On May 7, 2010, at 1:20 AM, Wes James wrote:

> On Wed, May 5, 2010 at 8:08 PM, Richard O'Keefe <ok@REDACTED>  
> wrote:
>>
>
> <snip>
>
> Thanks for your comments on the above :)
>
>> t2(String) ->
>>   t2a(lists:reverse(String)).
>>
>
> The thought just came to me.  Does reverse actually reverse all the
> data

Yes.
> in string and work on it or does it just work from the end going
> backward.

It can't.
Let's make three strings.

    X = "bit",
	% X  : CONS, $a, ->X'
	% X' : CONS, $b, ->X"
	% X" : CONS, $c, []
    Y = "or" ++ X,
	% Y  : CONS, $o, ->Y'
	% Y' : CONS, $r, ->X
    Z = "rab" ++ X,
	% Z  : CONS, $r, ->Z'
	% Z' : CONS, $a, ->Z"
	% Z" : CONS, $b, ->X

The comment lines are supposed to show you an "assembly code level"
view of the actual data structure.  (Whether the CONS tags are in
the *records* or on the *pointers* is immaterial.  Normal C practice
is to put the tags in the records; normal Lisp implementation
practice is to put the tags on the pointers.)  So Z is a pointer
to a record holding an $r and a pointer to a record holding an $a
and a pointer to a record holding a $b and a pointer which is the
*same* pointer as X.  The three records of "bit" are *shared* by
both Y and Z.  So if you "worked from the end going backward",
(a) in the absence of back pointers, and they *are* absent,
     how could you do it at all?
(b) when you get to the "b" of "bit", how do you tell whether to
     continue with the "r" of "orbit", or with the "b" of "rabbit",
     or to stop?

If you have a BSD system, like a Mac, "man queue" will tell you
about <sys/queue.h>, which has SLIST, STAILQ, LIST, and TAILQ;
the one that resembles Erlang is SLIST.  Look in <sys/queue.h>
for the code.

The bottom line is that lists can *only* be traversed from front
to back, because there are *only* forward pointers.
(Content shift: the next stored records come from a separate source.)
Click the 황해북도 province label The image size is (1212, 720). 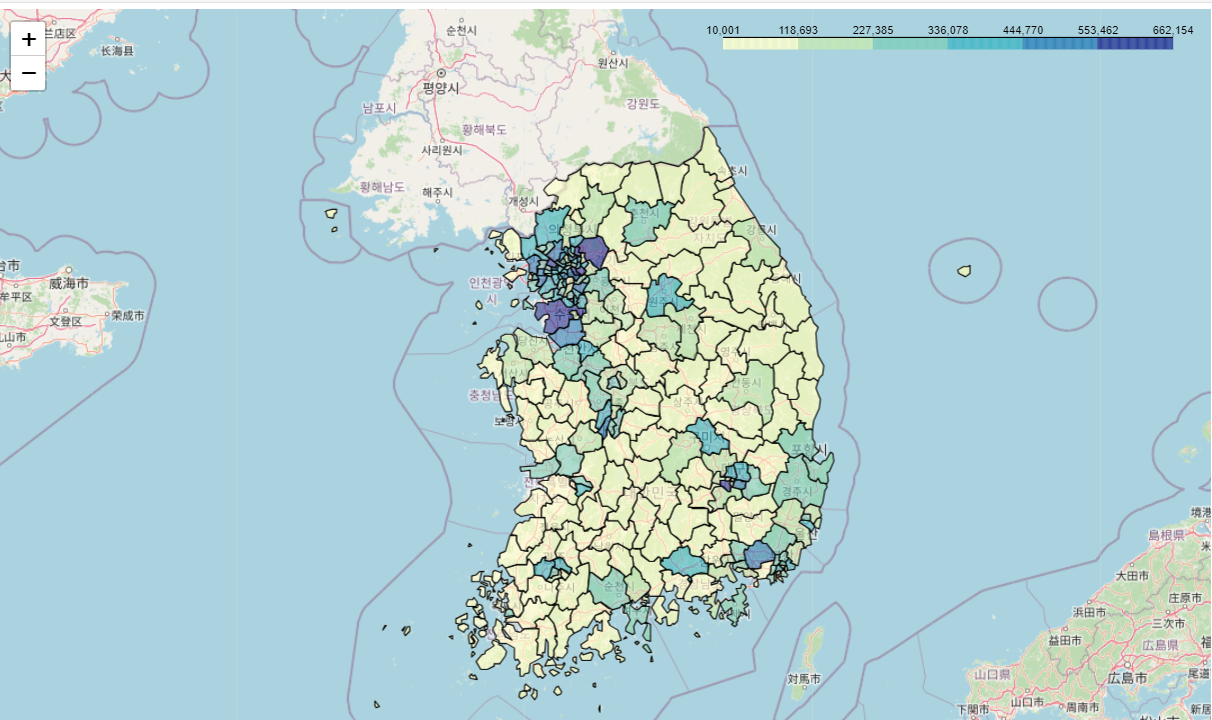click(x=484, y=129)

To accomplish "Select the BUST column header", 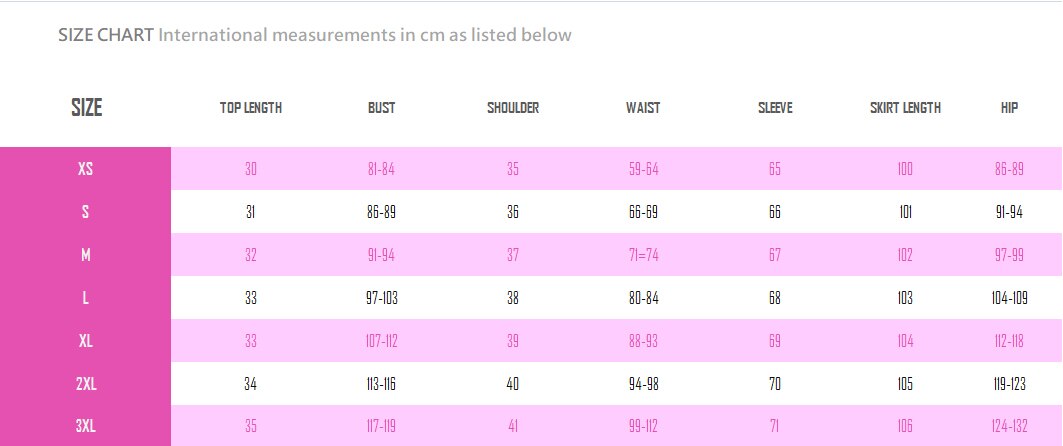I will pos(381,108).
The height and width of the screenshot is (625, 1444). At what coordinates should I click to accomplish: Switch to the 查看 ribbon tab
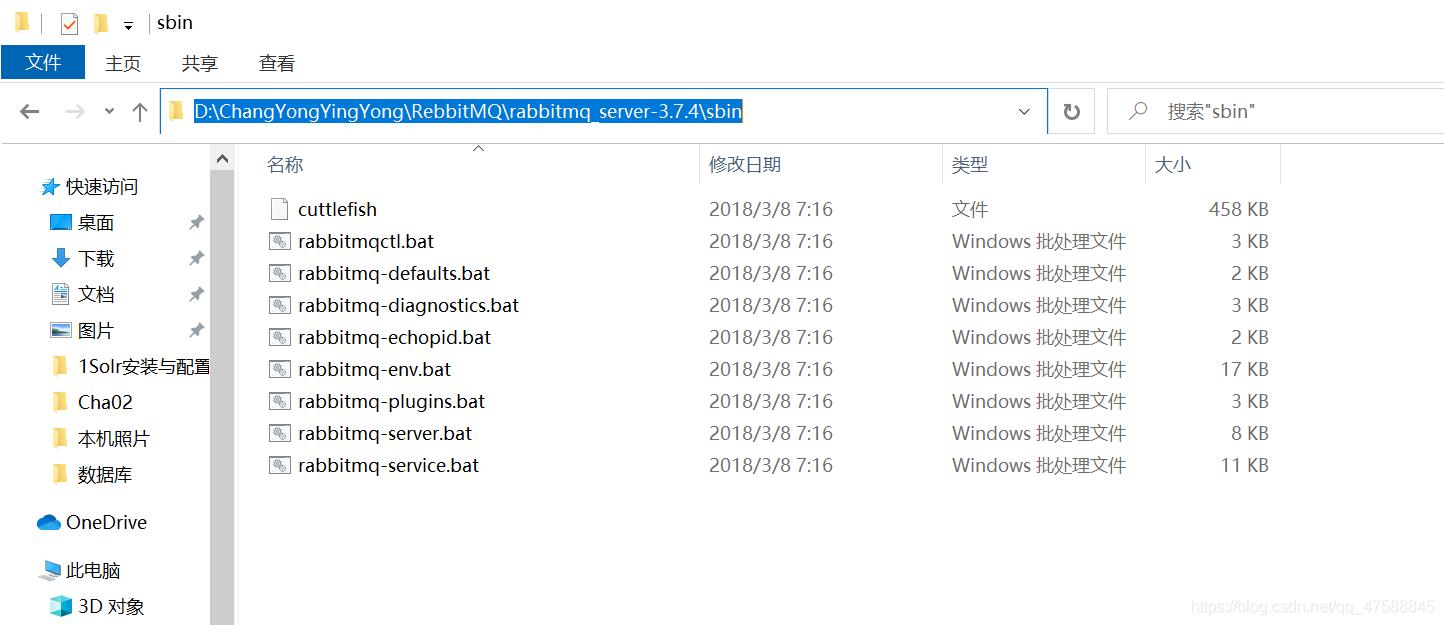[276, 63]
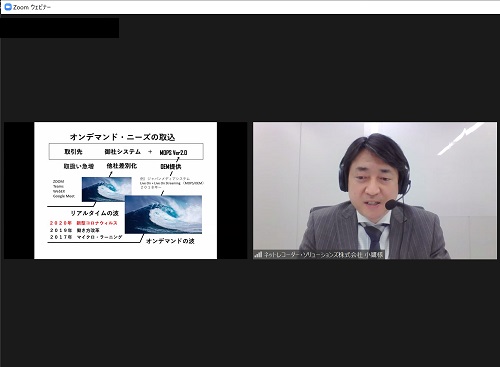Click the signal strength icon on speaker label
Screen dimensions: 500x367
[x=258, y=255]
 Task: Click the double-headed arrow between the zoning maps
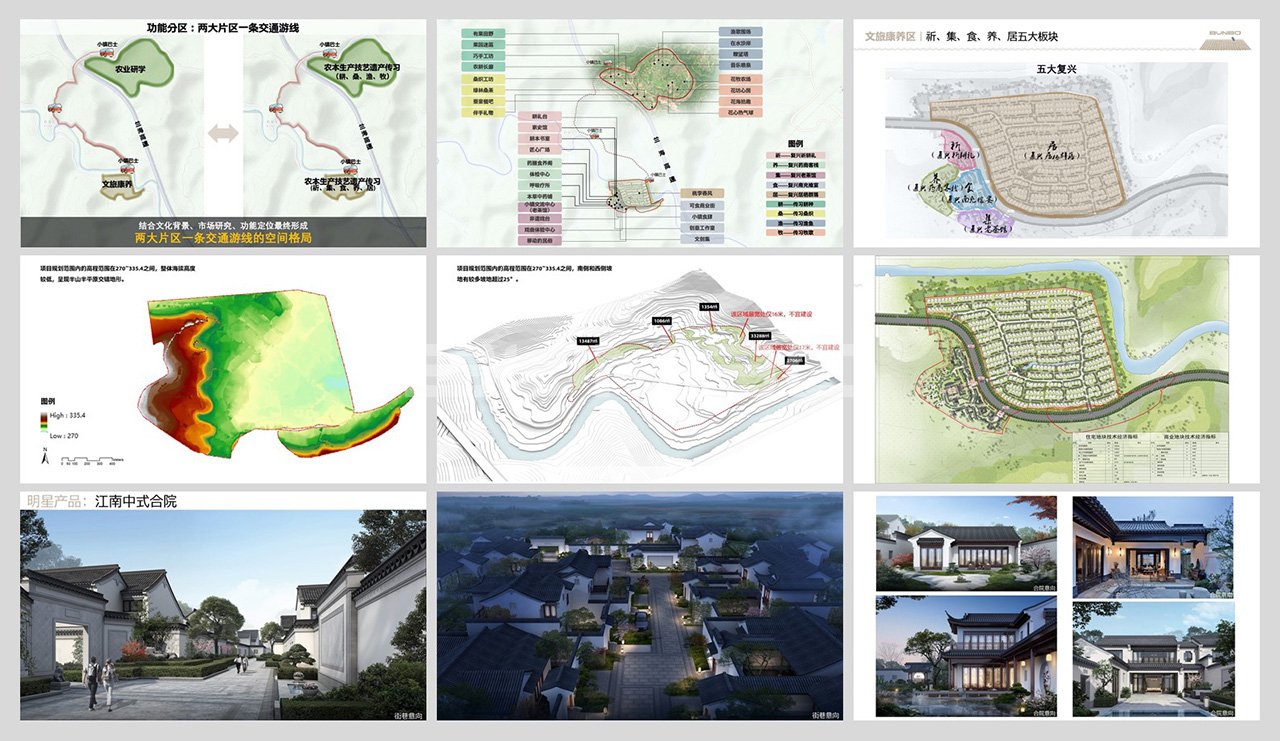[223, 133]
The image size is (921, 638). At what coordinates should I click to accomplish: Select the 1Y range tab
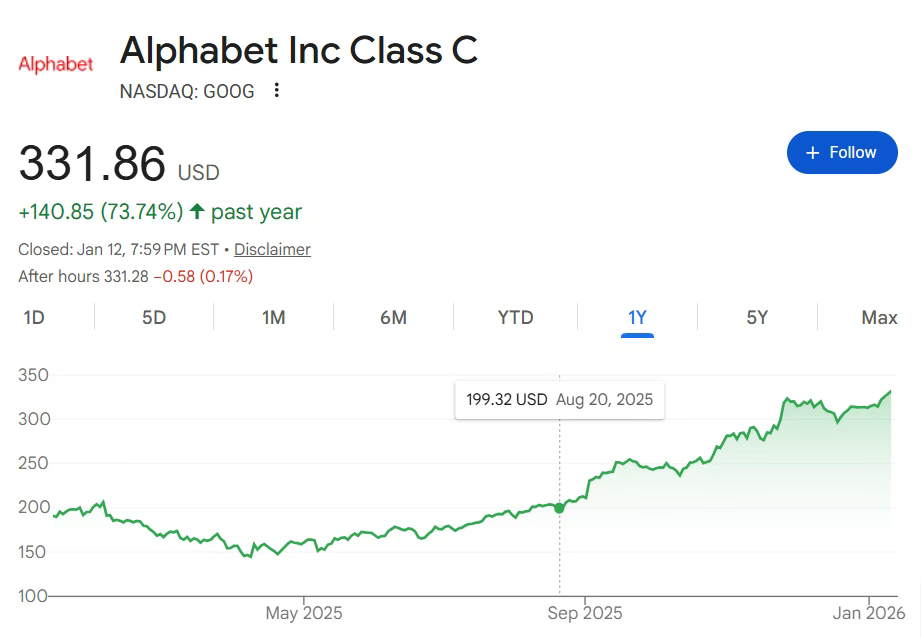click(x=637, y=318)
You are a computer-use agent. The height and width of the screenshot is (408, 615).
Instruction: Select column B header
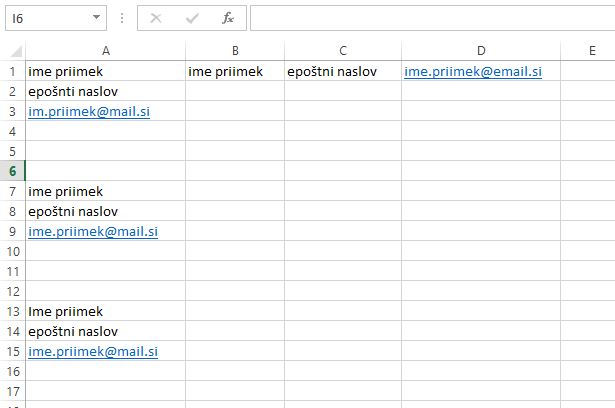(x=235, y=51)
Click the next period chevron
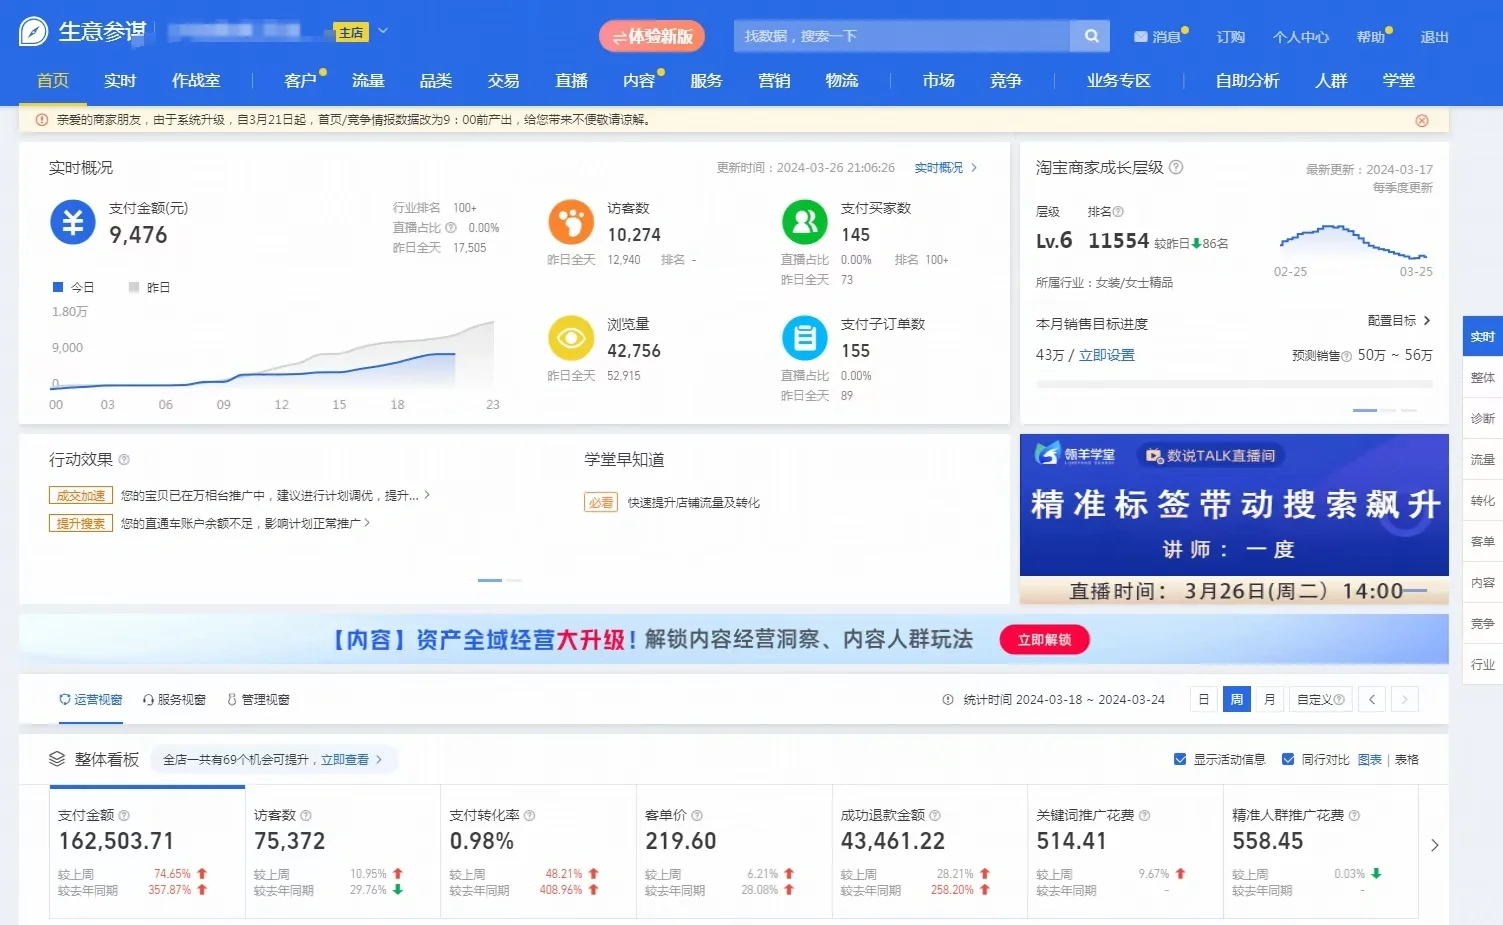The image size is (1503, 925). click(1404, 699)
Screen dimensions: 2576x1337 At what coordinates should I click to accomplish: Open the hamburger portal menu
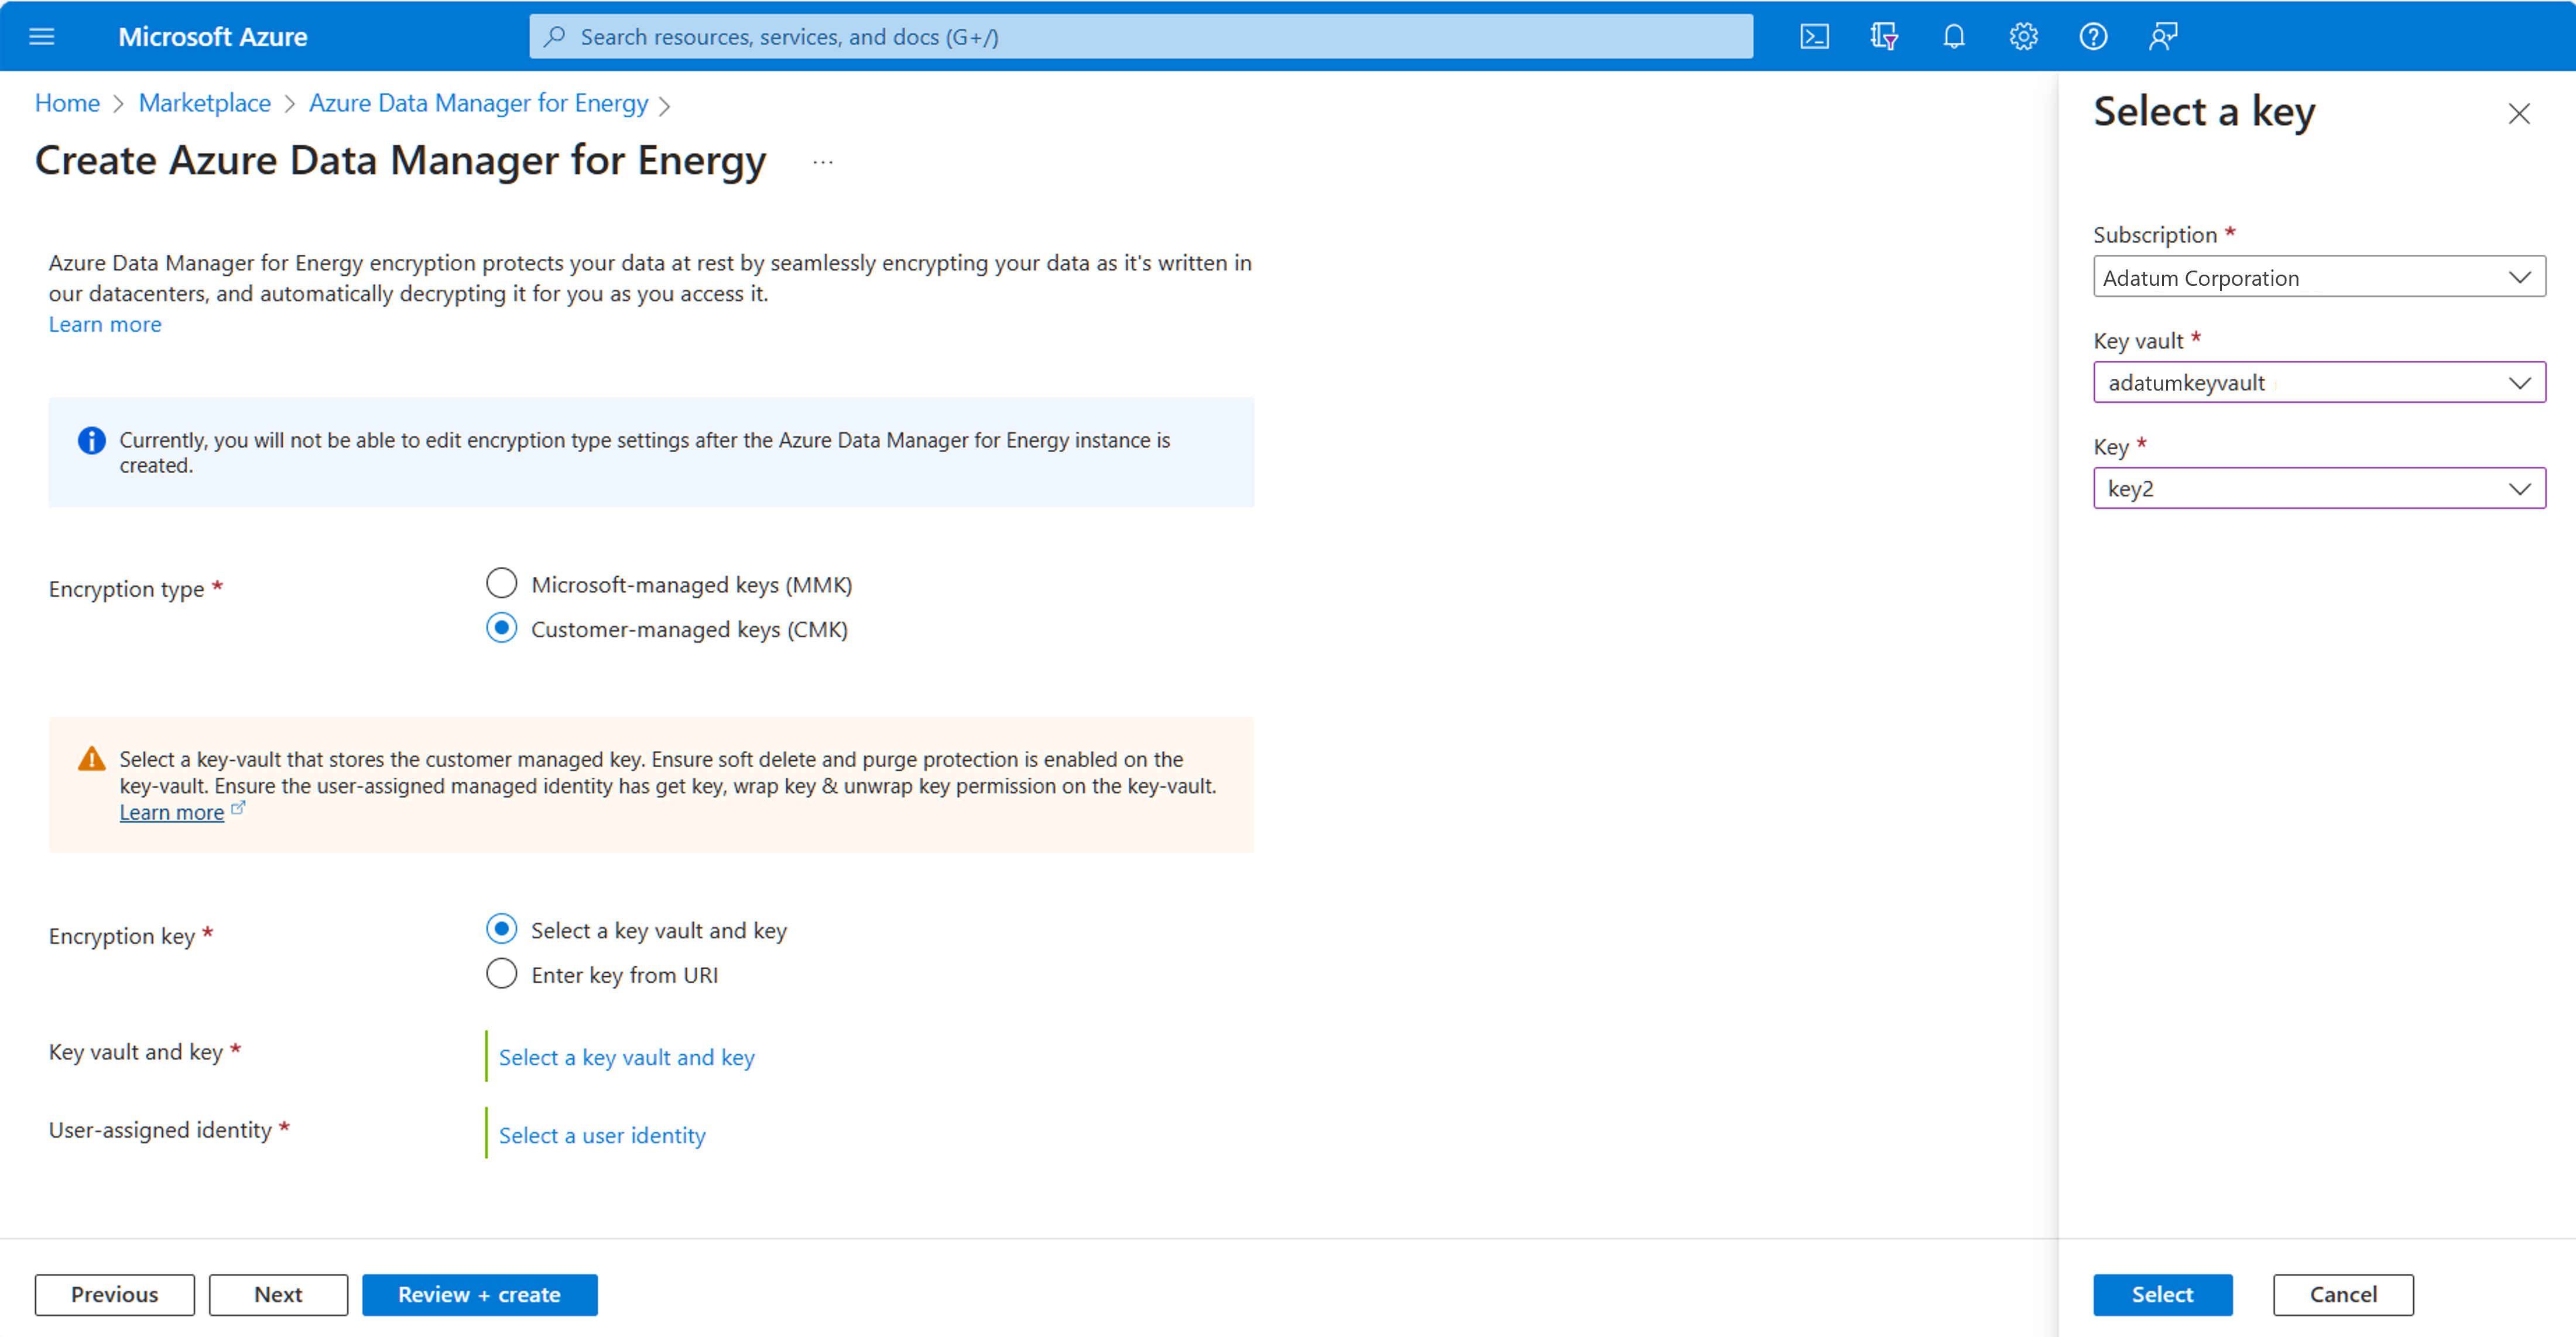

>  It seems there would be a performance hit on long "String"s
> if reverse actually reversed all the items in to another string then
> worked on it.  Do you know how reverse actually does this?

Look at the code in lib/stdlib/src/lists.erl.
lists:reverse/1 is now a built-in function, but it _used_ to be

reverse(Xs) ->
     reverse(Xs, []).

reverse([H|T], Y) ->
     reverse(T, [H|Y]);
reverse([], X) ->
     X.

If you want to tell whether a string ends with something,
like "</TD>", for example, you could write

ends_with_TD("</TD>") ->
     true;
ends_with_TD([_|S]) ->
     ends_with_TD(S);
ends_with_TD([]) ->
     false.

One of the things I keep telling people is "STRINGS ARE WRONG".
For many purposes, a list of tokens is superior to a string.
(For most other purposes, some kind of tree is even better.
I've had spectacular speedups in C from using trees of
fragments instead of vectors of characters.)